BMG KATA Leads to Improved Patient Experience in Person and By Phone

Baptist Medical Group (BMG) Executive Director of Operations Sean Nelson talks about how the team at BMG-Finn Internal Medicine improved patient experience scores working with Baptist Management Systems.

Baptist Medical Group (BMG) Executive Director of Operations Sean Nelson talks about how the team at BMG-Finn Internal Medicine improved patient experience scores working with Baptist Management Systems.       

“We discovered through our KATA that one of the biggest contributors to the patient experience score was wait times, from entering a waiting room to check out,” said Sean. “So this was our first focus.” Starting in June 2016, the staff has revamped the clinic workflows from the way patients are scheduled through the rooming process. The result: in June 2016, seven of 22 patients had a wait time of less than 10 minutes. In January of 2017, an average 15 out of 22 patients had a wait time of less than 10 minutes.

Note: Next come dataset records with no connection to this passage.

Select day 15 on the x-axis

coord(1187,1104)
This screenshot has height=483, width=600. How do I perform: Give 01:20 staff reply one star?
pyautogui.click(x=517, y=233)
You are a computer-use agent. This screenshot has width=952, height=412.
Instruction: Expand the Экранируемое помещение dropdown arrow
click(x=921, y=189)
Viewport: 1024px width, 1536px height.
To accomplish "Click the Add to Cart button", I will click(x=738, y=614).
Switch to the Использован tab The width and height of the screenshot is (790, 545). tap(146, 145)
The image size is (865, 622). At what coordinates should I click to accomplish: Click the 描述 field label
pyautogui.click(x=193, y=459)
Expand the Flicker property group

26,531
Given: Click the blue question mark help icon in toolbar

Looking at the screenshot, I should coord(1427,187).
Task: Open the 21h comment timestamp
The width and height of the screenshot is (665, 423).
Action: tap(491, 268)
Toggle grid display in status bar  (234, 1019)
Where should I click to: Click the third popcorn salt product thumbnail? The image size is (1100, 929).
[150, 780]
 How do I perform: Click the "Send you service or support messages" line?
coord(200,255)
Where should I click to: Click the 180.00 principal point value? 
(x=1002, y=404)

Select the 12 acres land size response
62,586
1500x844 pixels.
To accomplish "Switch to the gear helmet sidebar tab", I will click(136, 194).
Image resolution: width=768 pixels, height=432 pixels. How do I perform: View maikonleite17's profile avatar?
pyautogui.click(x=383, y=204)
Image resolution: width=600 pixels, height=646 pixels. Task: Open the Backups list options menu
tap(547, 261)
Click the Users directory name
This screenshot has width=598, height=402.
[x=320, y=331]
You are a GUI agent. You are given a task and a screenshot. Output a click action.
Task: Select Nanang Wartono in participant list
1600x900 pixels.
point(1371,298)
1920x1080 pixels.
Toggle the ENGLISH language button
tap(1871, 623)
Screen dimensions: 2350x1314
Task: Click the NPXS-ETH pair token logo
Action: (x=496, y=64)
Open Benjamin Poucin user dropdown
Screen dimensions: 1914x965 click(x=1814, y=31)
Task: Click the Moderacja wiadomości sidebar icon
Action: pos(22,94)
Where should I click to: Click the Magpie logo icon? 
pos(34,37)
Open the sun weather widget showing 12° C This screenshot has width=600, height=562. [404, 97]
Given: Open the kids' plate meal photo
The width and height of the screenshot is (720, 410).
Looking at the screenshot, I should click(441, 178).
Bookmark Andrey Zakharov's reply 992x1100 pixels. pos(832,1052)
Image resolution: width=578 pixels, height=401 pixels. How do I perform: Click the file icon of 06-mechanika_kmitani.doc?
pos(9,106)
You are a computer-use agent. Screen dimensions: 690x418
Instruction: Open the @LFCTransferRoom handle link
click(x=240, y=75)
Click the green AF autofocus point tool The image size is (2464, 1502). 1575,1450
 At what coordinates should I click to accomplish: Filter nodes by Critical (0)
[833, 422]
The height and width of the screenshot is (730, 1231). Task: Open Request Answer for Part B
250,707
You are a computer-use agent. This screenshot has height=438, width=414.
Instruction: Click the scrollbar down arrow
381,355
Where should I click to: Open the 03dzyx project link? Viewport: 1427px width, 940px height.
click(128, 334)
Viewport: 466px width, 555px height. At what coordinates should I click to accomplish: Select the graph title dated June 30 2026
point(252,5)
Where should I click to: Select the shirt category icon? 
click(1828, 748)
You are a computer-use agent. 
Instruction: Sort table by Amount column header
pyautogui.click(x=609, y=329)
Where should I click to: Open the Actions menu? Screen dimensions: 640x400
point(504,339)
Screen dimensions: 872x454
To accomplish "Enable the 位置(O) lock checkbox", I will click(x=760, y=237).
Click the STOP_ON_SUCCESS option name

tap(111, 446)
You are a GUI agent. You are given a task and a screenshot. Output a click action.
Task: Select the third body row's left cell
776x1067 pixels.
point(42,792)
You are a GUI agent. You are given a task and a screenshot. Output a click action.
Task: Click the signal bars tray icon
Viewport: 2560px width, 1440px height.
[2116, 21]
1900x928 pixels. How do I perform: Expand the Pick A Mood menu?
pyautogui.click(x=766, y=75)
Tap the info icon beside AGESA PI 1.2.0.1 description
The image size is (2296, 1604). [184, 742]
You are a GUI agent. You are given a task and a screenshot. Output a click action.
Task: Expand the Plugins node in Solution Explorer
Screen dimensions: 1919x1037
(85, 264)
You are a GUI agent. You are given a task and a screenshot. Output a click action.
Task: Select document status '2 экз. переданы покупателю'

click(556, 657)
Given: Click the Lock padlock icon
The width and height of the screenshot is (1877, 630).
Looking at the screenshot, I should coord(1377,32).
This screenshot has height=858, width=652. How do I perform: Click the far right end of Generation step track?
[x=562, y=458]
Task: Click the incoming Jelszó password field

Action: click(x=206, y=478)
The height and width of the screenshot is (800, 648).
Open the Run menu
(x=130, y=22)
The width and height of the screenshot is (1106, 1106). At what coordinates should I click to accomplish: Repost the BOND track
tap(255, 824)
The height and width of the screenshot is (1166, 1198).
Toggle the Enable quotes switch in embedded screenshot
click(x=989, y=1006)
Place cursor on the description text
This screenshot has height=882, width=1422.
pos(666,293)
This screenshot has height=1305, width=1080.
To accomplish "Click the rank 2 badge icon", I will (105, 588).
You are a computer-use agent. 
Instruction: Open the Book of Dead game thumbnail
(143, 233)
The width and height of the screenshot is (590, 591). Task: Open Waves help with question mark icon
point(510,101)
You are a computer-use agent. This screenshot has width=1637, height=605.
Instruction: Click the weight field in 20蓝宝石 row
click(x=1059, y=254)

While Finn Internal Medicine is only halfway through the KATA, already it has seen significant improvements. “We have moved from an initial ranking of the 60th percentile (as compared to outpatient practices nationwide) to a 90th percentile ranking currently. And we have been able to decrease wait times without affecting the number of patients seen. Increasing the patient experience scores by 30 percent is exciting.”

Here’s a breakdown of their journey:

The Medical Group dialed up a success story as well. Starting in June 2016, The Medical Group worked a KATA on how calls are answered.  “Our goal is to have a greater than 90 percent answer rate, said Sean.  “Already we have improved from an initial 60 percent to our current 72 percent.” As they moved through the KATA, several opportunities presented themselves.

Voicemail.  “It became a crutch and created a need for a fulltime person to pull voicemail each day and return calls.  So we turned voicemail off,” said Sean.

Workflows.  Initially, three staff members worked the phones. Nurses often would be too busy with patients to take calls live.  “After restructuring, we now have five to six employees answering the phone and have a phone nurse. We were able to do this without adding any full-time employees to the clinic.”

Better utilization of MyChart.  “Previously, we handled many prescription refills by phone,” said Sean. “We thus heavily promoted signing up for MyChart so patients could order refills and have questions answered via secure messaging.”

Messaging.  Prior to KATA, the MyChart Scheduling In-Basket and Staff Messaging In-basket had 200+ messages. The Patient Insurance In-Basket had more than 250 messages. “We now keep up with this daily and have implemented a workflow through KATA,” said Sean. “We also believed that decreasing provider and nursing in-baskets would decrease calls and improve patient satisfaction, so we piloted a new process with one physician.” So far, the team has decreased her in-basket from 50 or more results and 15-20 phone calls remaining per day to zero per day, while at the same time reducing overtime.

“As a leader, KATA has been fun for me because I see the excitement in people’s eyes when they achieve successful results,” said Sean. “Their ideas make things flow more smoothly and have a positive impact on our patients.”  And that success rings well in any ear.